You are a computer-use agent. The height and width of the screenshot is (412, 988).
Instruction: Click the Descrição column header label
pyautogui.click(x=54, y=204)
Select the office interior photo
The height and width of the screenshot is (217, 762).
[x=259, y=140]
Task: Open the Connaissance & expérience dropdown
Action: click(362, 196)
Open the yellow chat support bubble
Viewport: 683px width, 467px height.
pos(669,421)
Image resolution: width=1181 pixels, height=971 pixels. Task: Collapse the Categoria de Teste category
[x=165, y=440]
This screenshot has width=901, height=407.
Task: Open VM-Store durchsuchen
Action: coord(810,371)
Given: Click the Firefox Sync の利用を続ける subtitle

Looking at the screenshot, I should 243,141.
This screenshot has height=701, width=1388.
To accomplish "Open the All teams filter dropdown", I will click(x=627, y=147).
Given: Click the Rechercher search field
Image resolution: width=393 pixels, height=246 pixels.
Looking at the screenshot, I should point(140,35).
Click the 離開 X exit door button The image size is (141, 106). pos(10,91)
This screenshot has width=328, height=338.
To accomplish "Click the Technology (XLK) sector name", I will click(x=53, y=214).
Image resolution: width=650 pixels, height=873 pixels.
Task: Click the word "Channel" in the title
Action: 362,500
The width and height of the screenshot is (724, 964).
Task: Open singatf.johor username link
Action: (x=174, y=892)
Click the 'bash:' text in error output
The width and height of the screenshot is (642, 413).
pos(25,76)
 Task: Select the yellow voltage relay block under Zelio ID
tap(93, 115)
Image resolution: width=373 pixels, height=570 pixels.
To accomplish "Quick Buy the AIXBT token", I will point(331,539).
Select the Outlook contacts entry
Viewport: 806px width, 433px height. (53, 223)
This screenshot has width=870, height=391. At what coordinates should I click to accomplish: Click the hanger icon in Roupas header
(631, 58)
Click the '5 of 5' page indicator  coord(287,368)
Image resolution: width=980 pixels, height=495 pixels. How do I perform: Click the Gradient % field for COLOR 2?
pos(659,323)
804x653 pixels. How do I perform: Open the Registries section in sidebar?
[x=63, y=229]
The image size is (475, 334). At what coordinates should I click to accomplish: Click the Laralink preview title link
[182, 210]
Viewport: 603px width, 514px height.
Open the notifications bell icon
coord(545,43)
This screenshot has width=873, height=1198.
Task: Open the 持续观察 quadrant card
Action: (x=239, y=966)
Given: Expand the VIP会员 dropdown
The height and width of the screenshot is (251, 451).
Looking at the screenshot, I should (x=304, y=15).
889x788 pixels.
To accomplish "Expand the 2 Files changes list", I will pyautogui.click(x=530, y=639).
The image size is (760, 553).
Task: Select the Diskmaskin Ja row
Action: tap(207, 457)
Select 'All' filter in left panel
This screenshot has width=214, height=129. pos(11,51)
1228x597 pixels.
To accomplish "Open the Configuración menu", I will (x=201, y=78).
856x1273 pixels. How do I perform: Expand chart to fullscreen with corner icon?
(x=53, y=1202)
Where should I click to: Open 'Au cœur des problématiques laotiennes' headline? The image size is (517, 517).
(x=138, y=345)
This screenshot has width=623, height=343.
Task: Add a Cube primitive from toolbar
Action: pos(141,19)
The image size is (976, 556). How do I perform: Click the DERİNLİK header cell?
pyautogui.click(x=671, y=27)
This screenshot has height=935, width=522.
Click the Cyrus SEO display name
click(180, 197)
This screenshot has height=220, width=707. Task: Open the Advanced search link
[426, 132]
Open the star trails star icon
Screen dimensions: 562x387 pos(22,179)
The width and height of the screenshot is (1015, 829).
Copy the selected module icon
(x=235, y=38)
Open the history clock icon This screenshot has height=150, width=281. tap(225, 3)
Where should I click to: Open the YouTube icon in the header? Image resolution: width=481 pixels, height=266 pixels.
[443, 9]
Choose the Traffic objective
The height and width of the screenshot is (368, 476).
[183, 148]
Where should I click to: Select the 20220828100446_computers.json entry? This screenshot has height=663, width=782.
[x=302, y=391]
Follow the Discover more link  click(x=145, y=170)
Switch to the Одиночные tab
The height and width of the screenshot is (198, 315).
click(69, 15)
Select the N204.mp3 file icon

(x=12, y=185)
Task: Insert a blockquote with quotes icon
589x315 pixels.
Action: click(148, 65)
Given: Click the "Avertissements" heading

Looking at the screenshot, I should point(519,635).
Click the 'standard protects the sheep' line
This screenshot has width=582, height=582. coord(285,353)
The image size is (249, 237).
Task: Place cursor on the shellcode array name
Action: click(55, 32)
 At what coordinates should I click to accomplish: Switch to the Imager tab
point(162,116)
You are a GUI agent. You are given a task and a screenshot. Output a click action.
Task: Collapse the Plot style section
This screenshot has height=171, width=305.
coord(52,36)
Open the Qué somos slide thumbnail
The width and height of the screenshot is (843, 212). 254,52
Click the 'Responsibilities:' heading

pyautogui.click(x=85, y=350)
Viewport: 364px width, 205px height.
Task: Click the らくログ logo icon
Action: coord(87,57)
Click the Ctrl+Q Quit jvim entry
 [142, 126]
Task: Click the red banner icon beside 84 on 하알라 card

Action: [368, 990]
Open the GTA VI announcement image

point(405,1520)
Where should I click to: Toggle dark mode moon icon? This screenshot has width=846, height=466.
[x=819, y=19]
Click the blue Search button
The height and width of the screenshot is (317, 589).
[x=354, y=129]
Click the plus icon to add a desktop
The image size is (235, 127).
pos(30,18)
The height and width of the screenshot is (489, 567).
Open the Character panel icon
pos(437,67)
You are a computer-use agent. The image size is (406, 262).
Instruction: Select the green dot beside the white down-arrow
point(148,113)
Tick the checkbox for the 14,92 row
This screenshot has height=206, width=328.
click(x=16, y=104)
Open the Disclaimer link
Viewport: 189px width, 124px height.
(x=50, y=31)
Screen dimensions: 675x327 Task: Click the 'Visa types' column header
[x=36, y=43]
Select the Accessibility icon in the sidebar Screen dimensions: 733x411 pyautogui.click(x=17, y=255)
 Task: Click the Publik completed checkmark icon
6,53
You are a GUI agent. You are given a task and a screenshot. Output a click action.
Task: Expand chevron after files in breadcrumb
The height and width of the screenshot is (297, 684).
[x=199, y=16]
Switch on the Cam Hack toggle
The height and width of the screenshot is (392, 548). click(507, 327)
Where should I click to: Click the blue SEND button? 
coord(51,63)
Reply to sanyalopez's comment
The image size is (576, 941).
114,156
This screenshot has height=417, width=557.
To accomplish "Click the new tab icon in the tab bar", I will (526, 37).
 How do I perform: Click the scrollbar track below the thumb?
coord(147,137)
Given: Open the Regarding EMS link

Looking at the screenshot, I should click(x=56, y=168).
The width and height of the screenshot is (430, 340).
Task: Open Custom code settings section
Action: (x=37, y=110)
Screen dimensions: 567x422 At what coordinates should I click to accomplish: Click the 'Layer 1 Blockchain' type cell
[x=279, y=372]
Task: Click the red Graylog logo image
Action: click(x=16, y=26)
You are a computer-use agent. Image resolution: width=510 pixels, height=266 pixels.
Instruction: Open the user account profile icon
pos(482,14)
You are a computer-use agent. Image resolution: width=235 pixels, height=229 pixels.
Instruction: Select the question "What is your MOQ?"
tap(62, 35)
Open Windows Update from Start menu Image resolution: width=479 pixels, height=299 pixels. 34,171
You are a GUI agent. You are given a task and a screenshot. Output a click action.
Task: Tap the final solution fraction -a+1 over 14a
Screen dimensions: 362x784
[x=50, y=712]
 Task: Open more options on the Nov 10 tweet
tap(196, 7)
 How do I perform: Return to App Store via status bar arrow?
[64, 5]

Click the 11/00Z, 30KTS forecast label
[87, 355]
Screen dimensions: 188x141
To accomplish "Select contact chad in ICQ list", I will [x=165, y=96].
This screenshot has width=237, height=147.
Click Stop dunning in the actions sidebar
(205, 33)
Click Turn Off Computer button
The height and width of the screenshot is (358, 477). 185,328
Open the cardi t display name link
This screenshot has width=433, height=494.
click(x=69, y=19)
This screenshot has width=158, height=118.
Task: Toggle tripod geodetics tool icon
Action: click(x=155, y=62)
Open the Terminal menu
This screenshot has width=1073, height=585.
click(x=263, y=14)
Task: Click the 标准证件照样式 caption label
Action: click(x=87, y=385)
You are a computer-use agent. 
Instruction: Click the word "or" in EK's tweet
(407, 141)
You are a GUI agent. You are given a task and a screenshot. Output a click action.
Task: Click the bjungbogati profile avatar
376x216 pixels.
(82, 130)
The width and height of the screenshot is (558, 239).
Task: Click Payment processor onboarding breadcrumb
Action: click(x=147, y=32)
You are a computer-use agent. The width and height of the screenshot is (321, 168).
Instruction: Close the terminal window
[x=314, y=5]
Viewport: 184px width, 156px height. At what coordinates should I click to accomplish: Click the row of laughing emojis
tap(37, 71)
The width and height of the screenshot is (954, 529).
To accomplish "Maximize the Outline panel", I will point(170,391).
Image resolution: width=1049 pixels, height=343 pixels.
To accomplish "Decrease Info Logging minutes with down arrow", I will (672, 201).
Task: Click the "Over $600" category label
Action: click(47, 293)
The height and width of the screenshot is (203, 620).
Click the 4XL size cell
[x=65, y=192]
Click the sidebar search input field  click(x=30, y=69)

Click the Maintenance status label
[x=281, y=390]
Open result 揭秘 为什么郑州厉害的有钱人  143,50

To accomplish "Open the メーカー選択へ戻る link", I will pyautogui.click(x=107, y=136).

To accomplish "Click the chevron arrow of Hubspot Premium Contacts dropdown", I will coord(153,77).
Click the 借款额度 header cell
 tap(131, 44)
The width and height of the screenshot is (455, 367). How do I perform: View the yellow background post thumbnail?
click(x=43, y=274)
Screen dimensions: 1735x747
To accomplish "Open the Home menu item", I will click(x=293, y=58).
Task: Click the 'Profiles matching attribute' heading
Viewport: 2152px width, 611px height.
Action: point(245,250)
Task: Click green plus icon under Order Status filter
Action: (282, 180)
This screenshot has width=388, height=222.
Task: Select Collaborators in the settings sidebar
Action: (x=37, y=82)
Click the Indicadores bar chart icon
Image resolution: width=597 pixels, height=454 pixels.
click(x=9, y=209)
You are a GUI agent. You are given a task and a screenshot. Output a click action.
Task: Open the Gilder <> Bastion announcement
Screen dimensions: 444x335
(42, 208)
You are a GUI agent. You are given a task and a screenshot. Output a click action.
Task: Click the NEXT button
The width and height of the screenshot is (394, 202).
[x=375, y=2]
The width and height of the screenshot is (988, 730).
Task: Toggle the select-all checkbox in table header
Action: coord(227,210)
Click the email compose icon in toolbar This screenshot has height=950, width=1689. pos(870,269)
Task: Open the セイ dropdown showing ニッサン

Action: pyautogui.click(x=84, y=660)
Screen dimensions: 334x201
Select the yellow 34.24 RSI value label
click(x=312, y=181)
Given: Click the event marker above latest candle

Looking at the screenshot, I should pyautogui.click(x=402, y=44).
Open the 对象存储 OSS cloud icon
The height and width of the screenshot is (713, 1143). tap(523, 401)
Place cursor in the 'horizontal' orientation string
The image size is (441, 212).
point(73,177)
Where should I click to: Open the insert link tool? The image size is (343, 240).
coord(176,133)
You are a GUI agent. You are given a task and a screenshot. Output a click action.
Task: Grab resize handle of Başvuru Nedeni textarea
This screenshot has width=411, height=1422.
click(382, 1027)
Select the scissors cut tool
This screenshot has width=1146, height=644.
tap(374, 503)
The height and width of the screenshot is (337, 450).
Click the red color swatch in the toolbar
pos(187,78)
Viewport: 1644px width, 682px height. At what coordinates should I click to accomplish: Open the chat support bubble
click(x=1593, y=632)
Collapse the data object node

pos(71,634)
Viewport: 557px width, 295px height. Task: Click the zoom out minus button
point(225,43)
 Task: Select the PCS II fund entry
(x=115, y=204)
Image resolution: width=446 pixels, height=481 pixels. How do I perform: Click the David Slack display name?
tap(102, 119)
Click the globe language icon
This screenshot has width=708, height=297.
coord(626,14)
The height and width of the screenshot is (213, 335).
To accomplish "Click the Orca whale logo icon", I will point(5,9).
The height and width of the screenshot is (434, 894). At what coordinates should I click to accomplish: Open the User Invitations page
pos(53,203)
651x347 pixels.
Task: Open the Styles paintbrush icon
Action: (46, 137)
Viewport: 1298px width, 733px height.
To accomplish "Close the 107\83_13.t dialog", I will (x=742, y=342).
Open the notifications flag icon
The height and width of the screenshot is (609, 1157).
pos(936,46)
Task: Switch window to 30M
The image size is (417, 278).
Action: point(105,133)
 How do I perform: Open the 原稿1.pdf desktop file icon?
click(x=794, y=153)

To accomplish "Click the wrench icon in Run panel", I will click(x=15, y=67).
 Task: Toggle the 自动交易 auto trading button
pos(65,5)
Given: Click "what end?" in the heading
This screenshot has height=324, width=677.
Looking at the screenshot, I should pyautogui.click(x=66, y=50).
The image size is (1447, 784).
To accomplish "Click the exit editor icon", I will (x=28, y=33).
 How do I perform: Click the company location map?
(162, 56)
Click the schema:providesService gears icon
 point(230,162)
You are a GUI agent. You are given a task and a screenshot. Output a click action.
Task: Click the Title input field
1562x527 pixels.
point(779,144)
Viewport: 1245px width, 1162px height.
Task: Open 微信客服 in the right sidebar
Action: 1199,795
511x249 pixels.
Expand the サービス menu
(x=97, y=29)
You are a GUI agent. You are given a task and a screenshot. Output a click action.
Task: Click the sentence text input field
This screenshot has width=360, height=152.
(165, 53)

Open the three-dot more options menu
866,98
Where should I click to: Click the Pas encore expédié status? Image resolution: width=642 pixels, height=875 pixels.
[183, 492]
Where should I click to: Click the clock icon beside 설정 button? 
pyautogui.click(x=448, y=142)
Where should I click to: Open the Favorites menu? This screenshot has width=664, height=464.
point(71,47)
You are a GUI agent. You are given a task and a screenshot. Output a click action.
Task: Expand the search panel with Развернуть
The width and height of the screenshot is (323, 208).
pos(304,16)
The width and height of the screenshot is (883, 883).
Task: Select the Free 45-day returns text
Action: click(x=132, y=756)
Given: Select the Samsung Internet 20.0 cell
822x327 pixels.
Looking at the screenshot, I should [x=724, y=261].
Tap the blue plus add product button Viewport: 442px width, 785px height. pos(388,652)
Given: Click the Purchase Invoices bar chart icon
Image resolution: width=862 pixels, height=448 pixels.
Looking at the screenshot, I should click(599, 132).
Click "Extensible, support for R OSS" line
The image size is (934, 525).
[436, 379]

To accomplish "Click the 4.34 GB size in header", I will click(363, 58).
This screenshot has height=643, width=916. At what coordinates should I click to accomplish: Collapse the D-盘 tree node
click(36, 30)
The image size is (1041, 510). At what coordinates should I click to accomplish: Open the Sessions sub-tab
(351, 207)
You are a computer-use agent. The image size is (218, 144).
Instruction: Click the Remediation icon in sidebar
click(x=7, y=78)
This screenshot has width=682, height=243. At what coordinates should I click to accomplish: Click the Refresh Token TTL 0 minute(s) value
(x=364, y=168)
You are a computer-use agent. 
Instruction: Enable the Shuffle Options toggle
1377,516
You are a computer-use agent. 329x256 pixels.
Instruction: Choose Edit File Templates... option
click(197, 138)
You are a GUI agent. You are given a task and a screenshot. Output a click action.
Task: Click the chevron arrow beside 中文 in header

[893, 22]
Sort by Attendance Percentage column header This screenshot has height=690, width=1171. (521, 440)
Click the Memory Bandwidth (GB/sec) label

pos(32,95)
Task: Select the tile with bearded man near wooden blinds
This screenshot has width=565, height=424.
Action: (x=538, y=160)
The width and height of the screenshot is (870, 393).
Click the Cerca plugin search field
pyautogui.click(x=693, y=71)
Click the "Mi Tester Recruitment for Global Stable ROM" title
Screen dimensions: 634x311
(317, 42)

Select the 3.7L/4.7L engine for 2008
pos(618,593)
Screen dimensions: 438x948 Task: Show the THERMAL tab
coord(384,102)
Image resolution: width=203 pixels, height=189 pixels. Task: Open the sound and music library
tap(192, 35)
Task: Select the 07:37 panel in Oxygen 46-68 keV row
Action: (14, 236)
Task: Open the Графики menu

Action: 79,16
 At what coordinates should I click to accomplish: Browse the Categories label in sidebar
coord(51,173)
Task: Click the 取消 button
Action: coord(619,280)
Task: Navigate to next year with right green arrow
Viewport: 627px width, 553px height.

TASK GOAL: Retype only the stretch of lines above starting at the one with "This screenshot has height=701, width=1388." and stopping at the one with "1228x597 pixels.", exactly as written, with both kept.

WORKED SOLUTION:
This screenshot has height=701, width=1388.
To accomplish "Open the All teams filter dropdown", I will click(x=627, y=147).
Given: Click the Rechercher search field
Image resolution: width=393 pixels, height=246 pixels.
Looking at the screenshot, I should point(140,35).
Click the 離開 X exit door button The image size is (141, 106). pos(10,91)
This screenshot has width=328, height=338.
To accomplish "Click the Technology (XLK) sector name", I will click(x=53, y=214).
Image resolution: width=650 pixels, height=873 pixels.
Task: Click the word "Channel" in the title
Action: 362,500
The width and height of the screenshot is (724, 964).
Task: Open singatf.johor username link
Action: (x=174, y=892)
Click the 'bash:' text in error output
The width and height of the screenshot is (642, 413).
pos(25,76)
 Task: Select the yellow voltage relay block under Zelio ID
tap(93, 115)
Image resolution: width=373 pixels, height=570 pixels.
To accomplish "Quick Buy the AIXBT token", I will point(331,539).
Select the Outlook contacts entry
Viewport: 806px width, 433px height. (53, 223)
This screenshot has width=870, height=391. At what coordinates should I click to accomplish: Click the hanger icon in Roupas header
(631, 58)
Click the '5 of 5' page indicator  coord(287,368)
Image resolution: width=980 pixels, height=495 pixels. How do I perform: Click the Gradient % field for COLOR 2?
pos(659,323)
804x653 pixels. How do I perform: Open the Registries section in sidebar?
[x=63, y=229]
The image size is (475, 334). At what coordinates should I click to accomplish: Click the Laralink preview title link
[182, 210]
Viewport: 603px width, 514px height.
Open the notifications bell icon
coord(545,43)
This screenshot has width=873, height=1198.
Task: Open the 持续观察 quadrant card
Action: (x=239, y=966)
Given: Expand the VIP会员 dropdown
The height and width of the screenshot is (251, 451).
Looking at the screenshot, I should (x=304, y=15).
889x788 pixels.
To accomplish "Expand the 2 Files changes list", I will pyautogui.click(x=530, y=639).
The image size is (760, 553).
Task: Select the Diskmaskin Ja row
Action: tap(207, 457)
Select 'All' filter in left panel
This screenshot has width=214, height=129. pos(11,51)
1228x597 pixels.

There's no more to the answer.